Exercise goal:
Reproduce the listing in its entirety. Do not reproduce the pictures.

Records shown:
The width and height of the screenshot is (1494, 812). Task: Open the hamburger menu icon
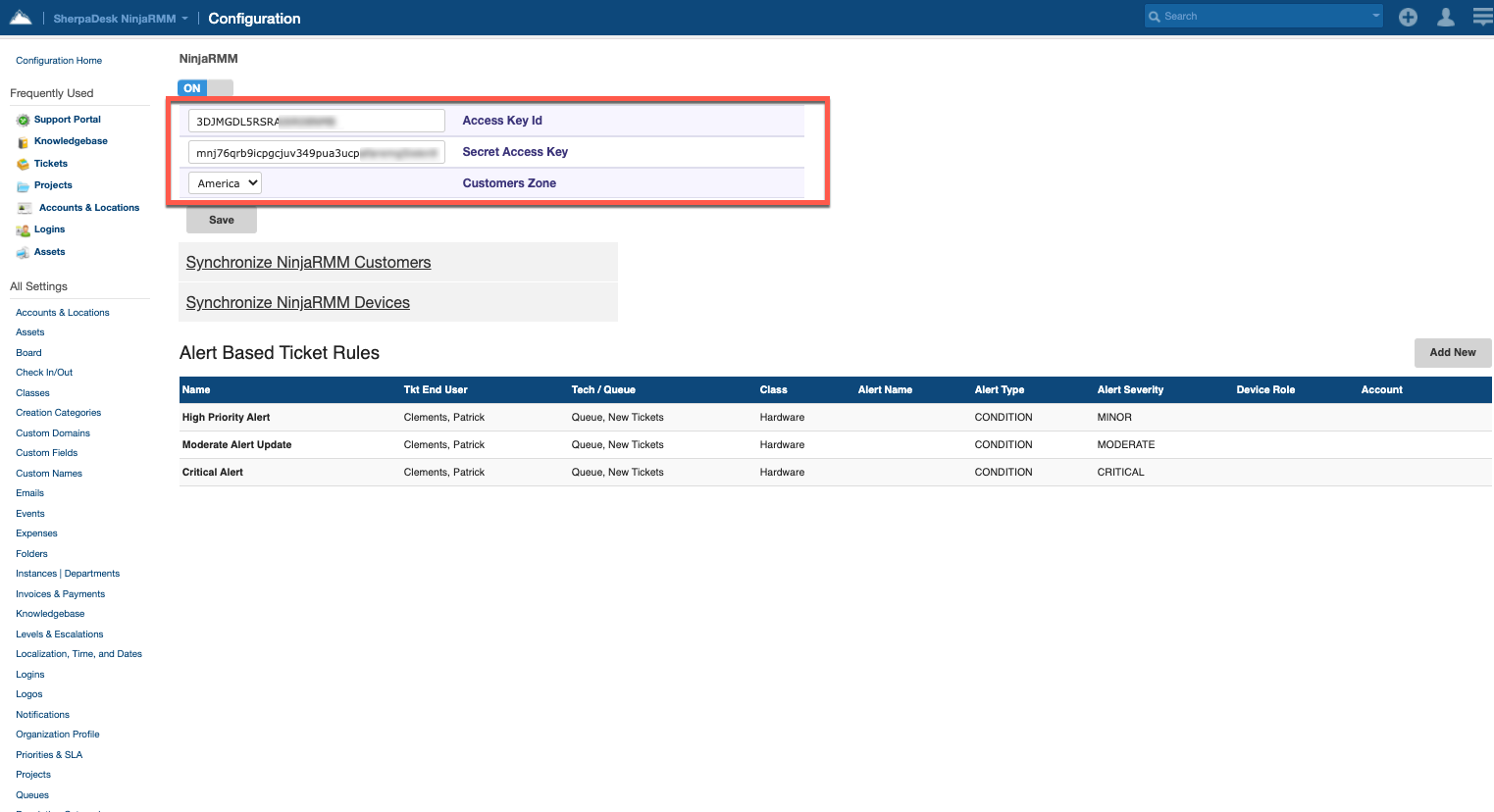click(x=1482, y=17)
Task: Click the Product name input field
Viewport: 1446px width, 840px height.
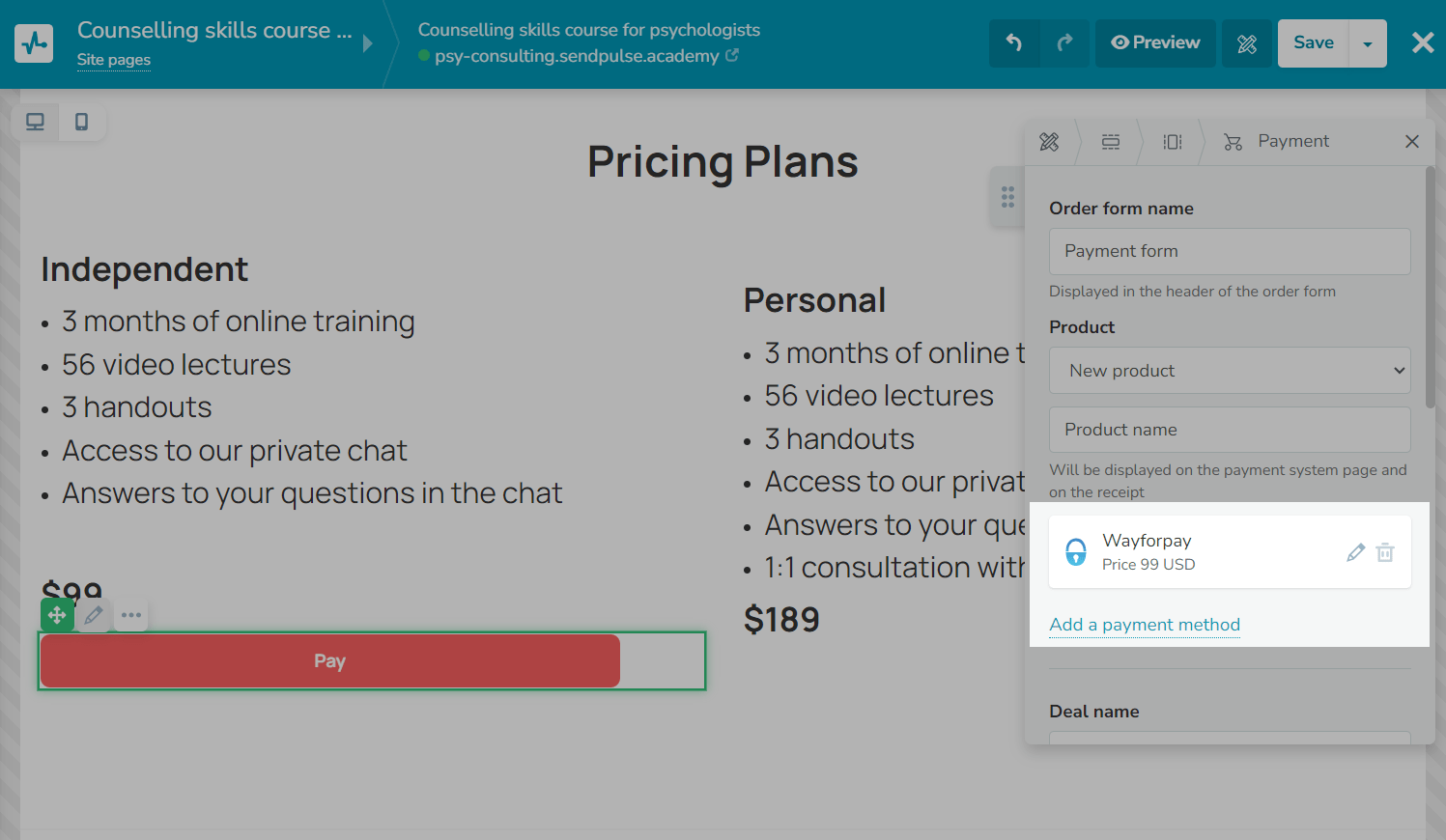Action: point(1230,430)
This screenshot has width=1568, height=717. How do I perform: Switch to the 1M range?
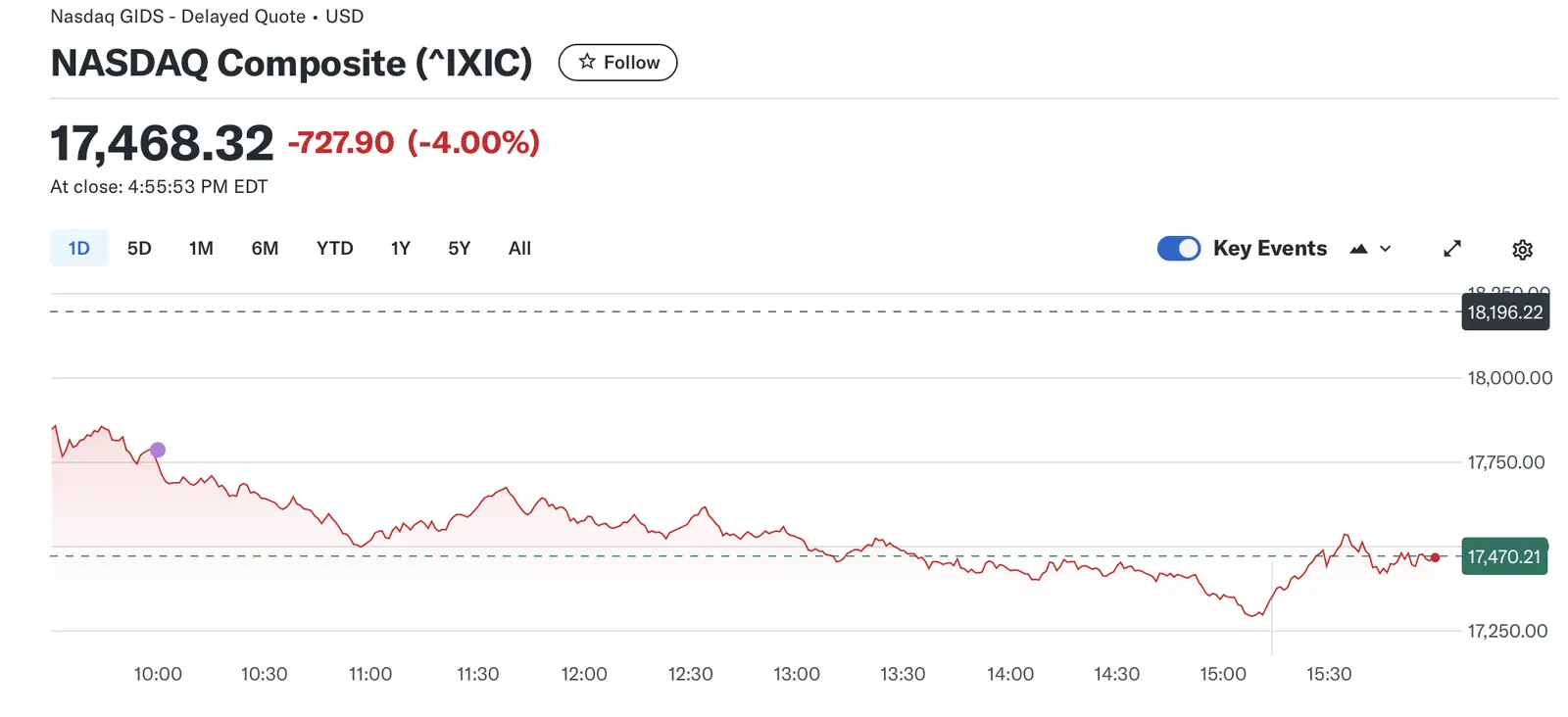pos(201,249)
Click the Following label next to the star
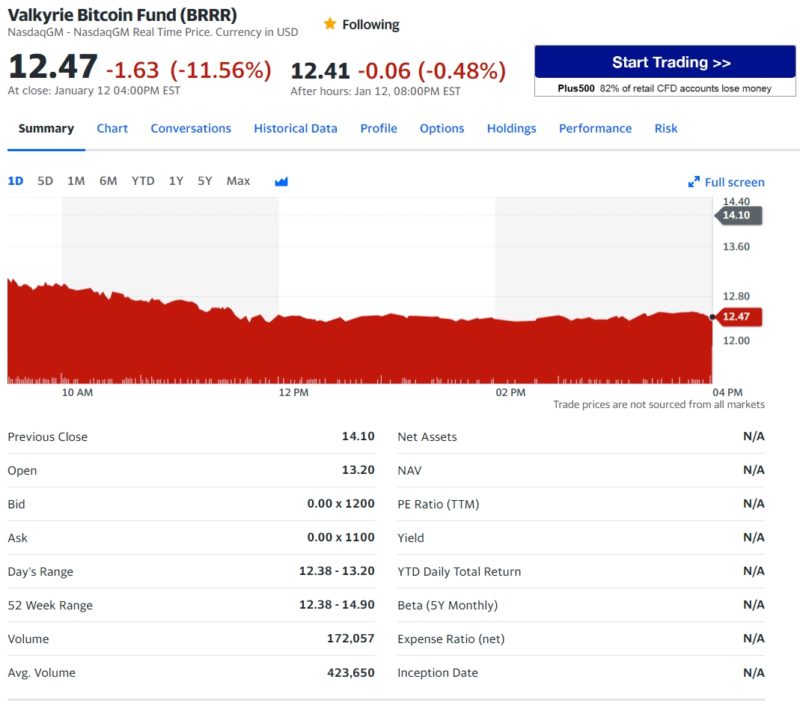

Answer box:
The width and height of the screenshot is (1494, 812). Task: Open the hamburger menu icon
click(x=1482, y=17)
Task: Click the Product name input field
Viewport: 1446px width, 840px height.
Action: point(1230,430)
This screenshot has width=1568, height=717. How do I perform: Switch to the 1M range?
pos(201,249)
Click the Following label next to the star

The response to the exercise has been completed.